[INPUT DATA]
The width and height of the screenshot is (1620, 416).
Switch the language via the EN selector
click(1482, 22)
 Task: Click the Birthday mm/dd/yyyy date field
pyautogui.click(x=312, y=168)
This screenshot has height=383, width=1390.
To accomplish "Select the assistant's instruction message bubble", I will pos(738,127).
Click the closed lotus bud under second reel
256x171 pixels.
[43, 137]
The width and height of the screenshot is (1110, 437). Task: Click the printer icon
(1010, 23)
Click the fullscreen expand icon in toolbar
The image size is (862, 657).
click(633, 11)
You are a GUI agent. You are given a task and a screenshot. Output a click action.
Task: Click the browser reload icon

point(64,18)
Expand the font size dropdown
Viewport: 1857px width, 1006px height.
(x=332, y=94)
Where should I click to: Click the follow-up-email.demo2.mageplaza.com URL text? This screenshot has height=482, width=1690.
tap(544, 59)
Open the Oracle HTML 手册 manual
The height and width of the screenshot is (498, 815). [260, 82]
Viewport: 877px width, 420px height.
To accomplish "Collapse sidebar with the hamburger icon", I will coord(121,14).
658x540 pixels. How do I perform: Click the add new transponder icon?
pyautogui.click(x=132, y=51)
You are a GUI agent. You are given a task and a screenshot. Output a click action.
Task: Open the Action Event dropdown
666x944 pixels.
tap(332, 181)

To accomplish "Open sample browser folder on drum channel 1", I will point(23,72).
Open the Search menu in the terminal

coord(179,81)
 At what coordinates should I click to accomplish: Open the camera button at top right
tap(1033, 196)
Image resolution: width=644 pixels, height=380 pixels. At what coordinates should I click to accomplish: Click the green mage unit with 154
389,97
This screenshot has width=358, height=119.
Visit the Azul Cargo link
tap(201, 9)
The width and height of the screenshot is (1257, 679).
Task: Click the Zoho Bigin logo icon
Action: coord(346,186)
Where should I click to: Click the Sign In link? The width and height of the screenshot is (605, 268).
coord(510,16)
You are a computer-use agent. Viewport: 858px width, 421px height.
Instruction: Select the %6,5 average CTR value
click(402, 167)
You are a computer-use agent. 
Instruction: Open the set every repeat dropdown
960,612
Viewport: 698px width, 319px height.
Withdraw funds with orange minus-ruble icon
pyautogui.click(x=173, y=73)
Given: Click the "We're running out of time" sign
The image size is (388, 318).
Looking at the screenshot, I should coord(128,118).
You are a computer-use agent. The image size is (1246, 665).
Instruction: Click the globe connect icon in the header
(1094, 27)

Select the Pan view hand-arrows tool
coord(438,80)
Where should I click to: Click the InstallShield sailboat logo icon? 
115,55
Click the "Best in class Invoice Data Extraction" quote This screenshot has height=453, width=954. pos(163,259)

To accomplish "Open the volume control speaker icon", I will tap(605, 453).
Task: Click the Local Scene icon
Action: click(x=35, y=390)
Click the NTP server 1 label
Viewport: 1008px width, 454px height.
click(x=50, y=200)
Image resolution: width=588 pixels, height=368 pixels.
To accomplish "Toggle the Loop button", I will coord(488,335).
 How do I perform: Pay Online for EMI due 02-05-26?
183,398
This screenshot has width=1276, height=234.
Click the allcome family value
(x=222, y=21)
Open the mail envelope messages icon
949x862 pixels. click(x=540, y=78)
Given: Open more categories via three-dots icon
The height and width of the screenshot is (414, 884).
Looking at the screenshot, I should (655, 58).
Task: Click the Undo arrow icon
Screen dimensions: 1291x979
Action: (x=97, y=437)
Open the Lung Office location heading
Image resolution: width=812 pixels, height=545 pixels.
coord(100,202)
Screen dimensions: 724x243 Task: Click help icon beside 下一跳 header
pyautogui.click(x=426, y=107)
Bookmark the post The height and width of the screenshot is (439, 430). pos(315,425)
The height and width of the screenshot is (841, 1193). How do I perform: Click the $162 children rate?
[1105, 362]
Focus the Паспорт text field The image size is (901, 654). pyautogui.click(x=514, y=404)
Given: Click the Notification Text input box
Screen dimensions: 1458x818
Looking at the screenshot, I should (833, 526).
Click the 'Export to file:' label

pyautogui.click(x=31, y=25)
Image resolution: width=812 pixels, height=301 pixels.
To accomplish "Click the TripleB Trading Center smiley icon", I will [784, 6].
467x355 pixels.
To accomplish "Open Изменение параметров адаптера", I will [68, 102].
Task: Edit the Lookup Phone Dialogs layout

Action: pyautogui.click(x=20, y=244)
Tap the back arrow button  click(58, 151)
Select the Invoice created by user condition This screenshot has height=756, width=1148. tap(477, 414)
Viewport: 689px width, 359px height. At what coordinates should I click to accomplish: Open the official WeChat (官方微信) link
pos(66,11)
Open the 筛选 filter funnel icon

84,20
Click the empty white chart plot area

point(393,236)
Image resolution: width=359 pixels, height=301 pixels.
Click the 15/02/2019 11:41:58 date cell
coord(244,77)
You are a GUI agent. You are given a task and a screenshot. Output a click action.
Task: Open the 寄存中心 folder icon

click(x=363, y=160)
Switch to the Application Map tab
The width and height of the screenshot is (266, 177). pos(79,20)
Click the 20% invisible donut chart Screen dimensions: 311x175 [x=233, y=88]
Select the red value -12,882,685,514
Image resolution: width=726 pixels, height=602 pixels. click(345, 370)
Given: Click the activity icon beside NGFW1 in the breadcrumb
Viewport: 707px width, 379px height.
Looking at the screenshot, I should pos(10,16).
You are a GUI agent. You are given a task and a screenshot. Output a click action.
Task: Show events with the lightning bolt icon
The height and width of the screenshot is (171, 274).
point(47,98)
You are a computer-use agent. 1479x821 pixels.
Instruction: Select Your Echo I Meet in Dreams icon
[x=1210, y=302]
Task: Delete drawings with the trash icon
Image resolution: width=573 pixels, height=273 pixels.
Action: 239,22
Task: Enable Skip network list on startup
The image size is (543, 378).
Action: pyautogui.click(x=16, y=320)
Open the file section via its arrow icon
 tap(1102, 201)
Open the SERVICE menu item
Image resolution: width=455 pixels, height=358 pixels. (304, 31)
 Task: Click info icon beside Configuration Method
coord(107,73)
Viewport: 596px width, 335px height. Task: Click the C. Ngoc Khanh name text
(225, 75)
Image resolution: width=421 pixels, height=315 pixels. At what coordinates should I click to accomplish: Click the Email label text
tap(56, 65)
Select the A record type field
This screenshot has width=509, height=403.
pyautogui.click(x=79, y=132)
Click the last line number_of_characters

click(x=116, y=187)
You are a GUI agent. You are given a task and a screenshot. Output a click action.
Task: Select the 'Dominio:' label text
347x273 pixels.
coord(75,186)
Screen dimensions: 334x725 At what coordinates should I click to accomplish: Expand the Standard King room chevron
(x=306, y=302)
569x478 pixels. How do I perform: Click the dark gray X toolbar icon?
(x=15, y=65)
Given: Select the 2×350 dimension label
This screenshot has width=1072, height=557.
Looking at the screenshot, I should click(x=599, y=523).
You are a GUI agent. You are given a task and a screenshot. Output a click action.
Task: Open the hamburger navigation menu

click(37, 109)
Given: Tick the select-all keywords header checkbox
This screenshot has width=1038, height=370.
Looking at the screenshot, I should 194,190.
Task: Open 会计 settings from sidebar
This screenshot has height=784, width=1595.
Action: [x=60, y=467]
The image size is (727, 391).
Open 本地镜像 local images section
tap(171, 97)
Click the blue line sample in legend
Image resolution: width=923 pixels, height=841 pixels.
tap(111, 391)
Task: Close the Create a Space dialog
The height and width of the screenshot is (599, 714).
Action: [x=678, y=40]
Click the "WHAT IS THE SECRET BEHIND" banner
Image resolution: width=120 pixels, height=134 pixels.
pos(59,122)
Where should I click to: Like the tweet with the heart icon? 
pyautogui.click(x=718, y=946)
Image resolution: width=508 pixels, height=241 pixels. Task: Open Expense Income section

[REQUIREMENT]
What you return must be an exact retyping of the lines above starting at the line with "Image resolution: width=588" and ending at the line with "Open the Lung Office location heading", and nothing besides.

[ANSWER TO THIS TASK]
Image resolution: width=588 pixels, height=368 pixels.
To accomplish "Toggle the Loop button", I will coord(488,335).
 How do I perform: Pay Online for EMI due 02-05-26?
183,398
This screenshot has width=1276, height=234.
Click the allcome family value
(x=222, y=21)
Open the mail envelope messages icon
949x862 pixels. click(x=540, y=78)
Given: Open more categories via three-dots icon
The height and width of the screenshot is (414, 884).
Looking at the screenshot, I should (655, 58).
Task: Click the Undo arrow icon
Screen dimensions: 1291x979
Action: (x=97, y=437)
Open the Lung Office location heading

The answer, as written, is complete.